The answer, despite all of the above, is yes, and the central issue for IVAW as it enters its adolescent years is how it will change in response. A new name to reflect the membership and mission more accurately is a place to start. For my two cents, so is remembering the core values of the organization: why it exists and what it does well.
A while ago, Kelly Dougherty, one of the group's founders, complained that when veterans came home, everyone thanked them for their service, but no one wanted to listen to their story. Last month, she reminded me that one of IVAW's enduring goals has been to "change the narrative." Or, to put it less elegantly, to cut through the crap about the glories of war.
Long before the rest of us were paying attention -- and continuing now -- IVAW members testified about such critical issues as the psychological distress of veterans, deployment of sick soldiers, military sexual trauma, and inadequate care at the VA; about abuse of people in occupied countries, U.S. government surveillance of its citizens, corrupt military contractors, and the effects of the war economy on domestic policy -- along with the utter wrong-headedness of sending soldiers into a war where their main objective was to stay alive long enough to go home and prepare to deploy again.

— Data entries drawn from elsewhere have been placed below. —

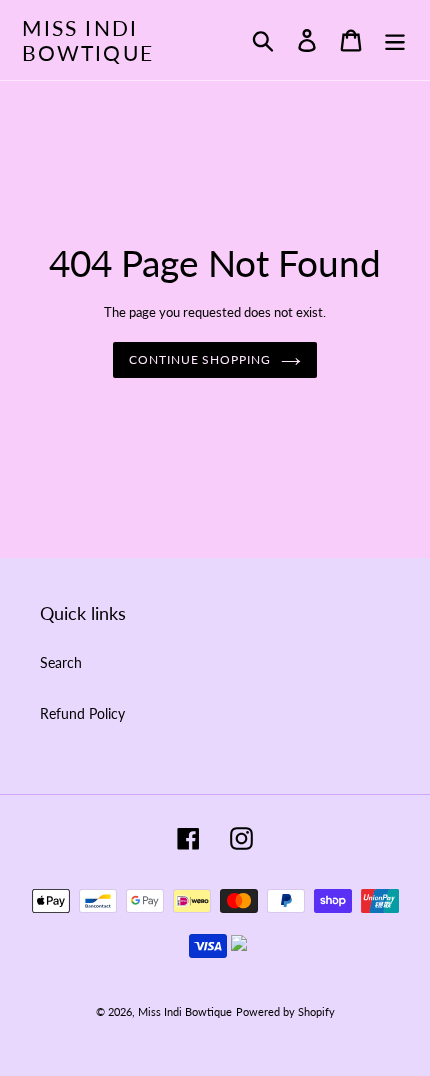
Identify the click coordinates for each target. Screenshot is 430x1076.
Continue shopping (200, 359)
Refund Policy (82, 713)
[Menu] (395, 40)
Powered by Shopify (285, 1011)
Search (61, 662)
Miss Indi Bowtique (88, 40)
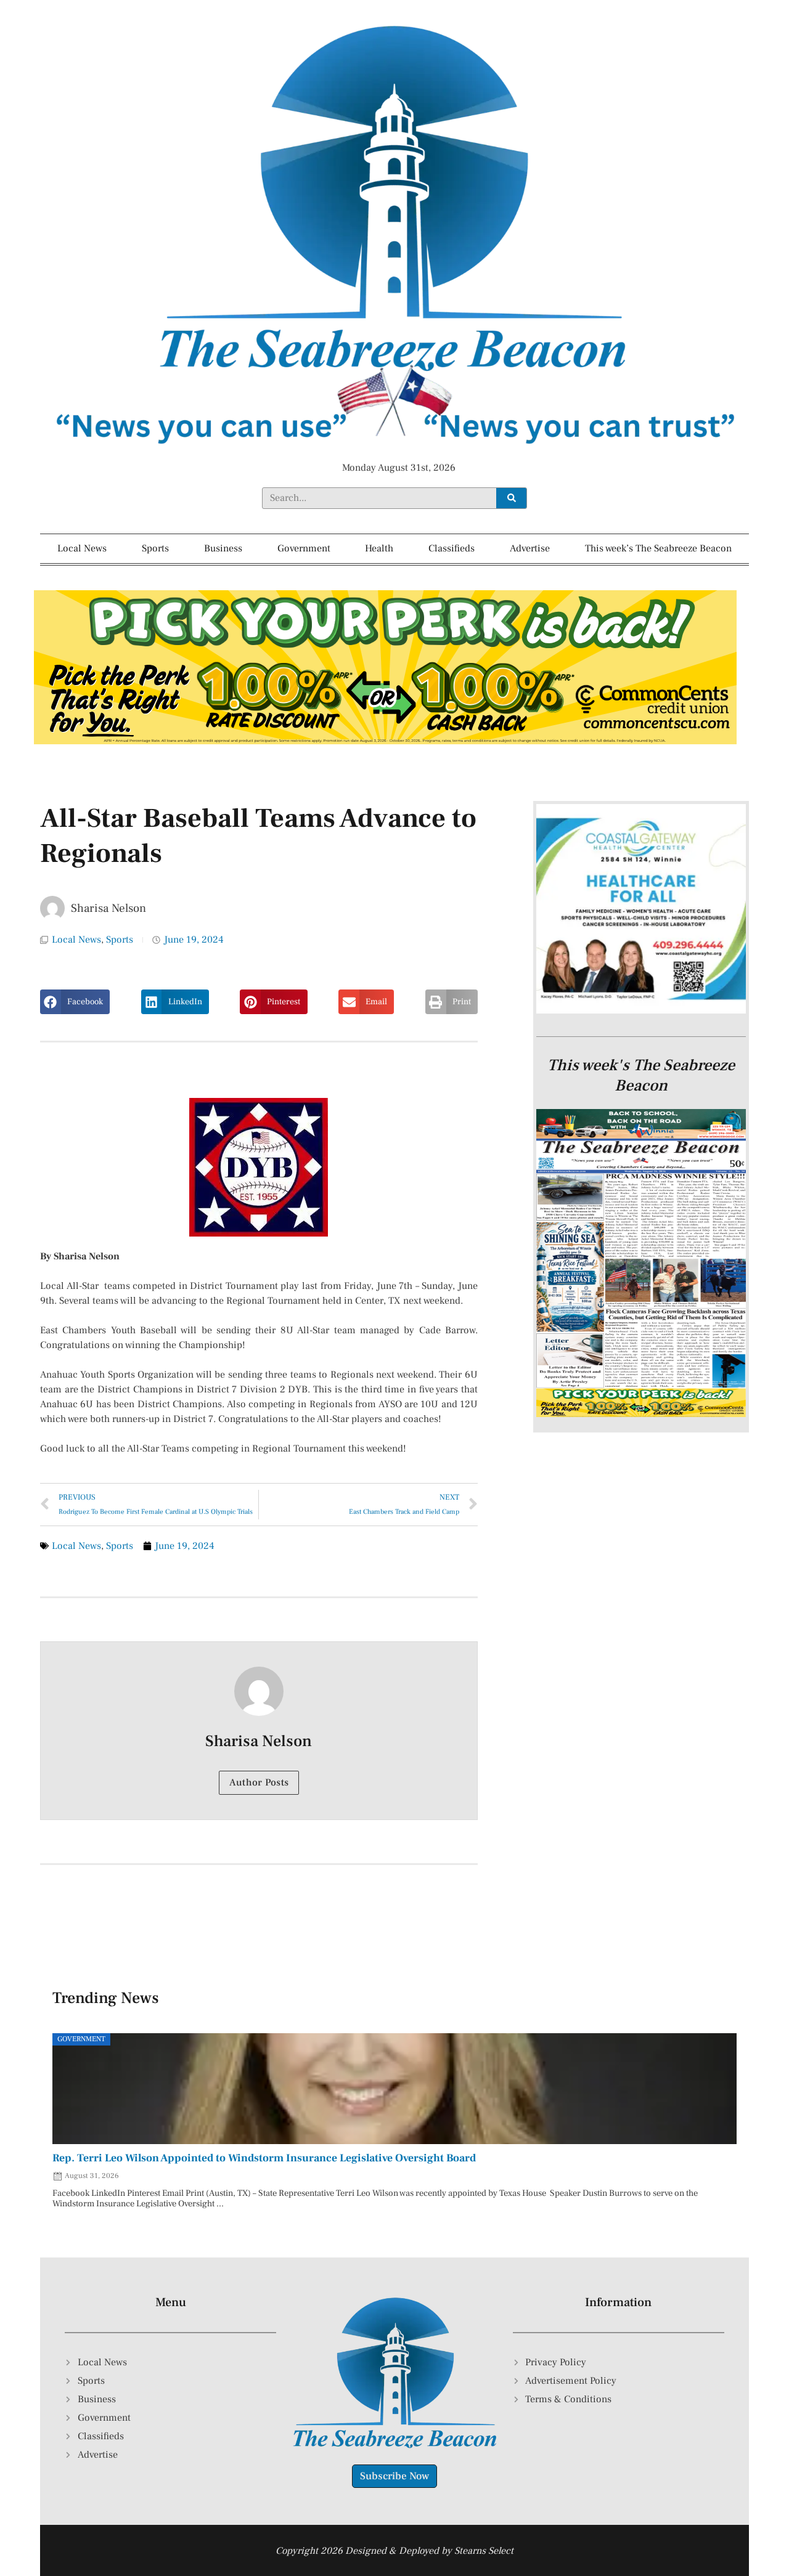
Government (303, 548)
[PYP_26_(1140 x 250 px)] (385, 741)
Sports (155, 548)
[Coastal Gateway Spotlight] (641, 1010)
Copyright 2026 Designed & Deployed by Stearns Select (394, 2551)
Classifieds (451, 548)
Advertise (530, 548)
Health (379, 548)
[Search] (511, 498)
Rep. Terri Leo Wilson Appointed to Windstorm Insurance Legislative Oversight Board (264, 2158)
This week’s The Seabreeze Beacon (658, 548)
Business (223, 548)
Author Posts (259, 1782)
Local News (82, 548)
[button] (75, 1001)
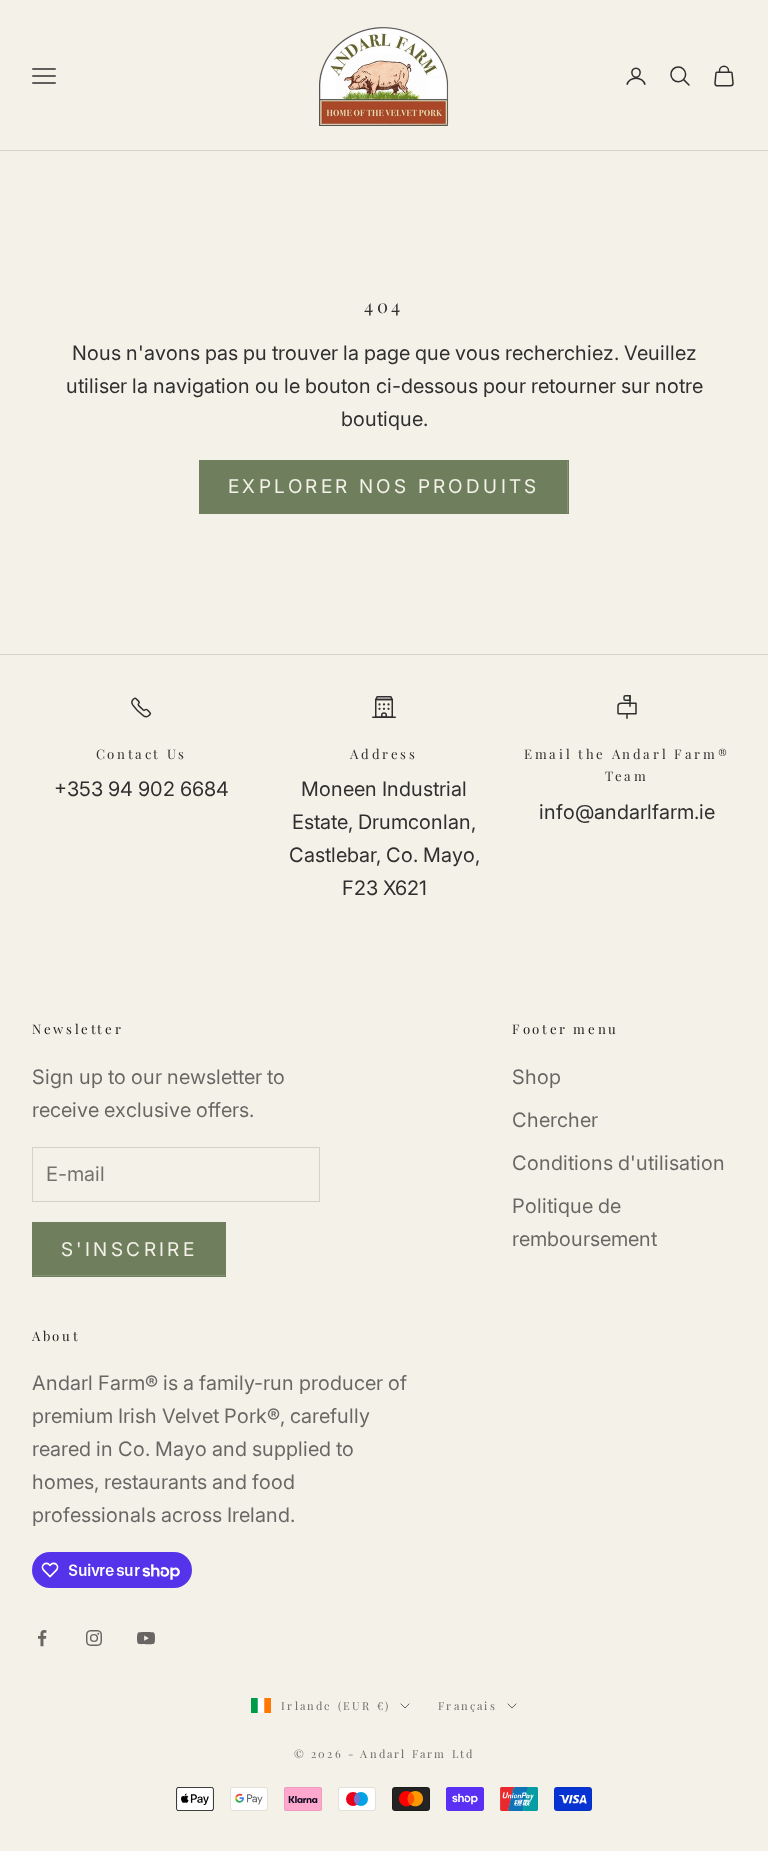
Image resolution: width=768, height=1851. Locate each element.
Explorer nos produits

Those were real tigers and we ignored them at our peril.
IVAW has always excelled at testifying to the hard, ugly truths of war -- its members' wars, specifically, but, ultimately, all wars. Members speak with the authority of having been there and, by uniting to amplify their voices, they prove that resistance is possible. So I raise a glass to at least 10 more years of these stalwart antiwar veterans and their stories and their organization by whatever name because, dammit, we need them.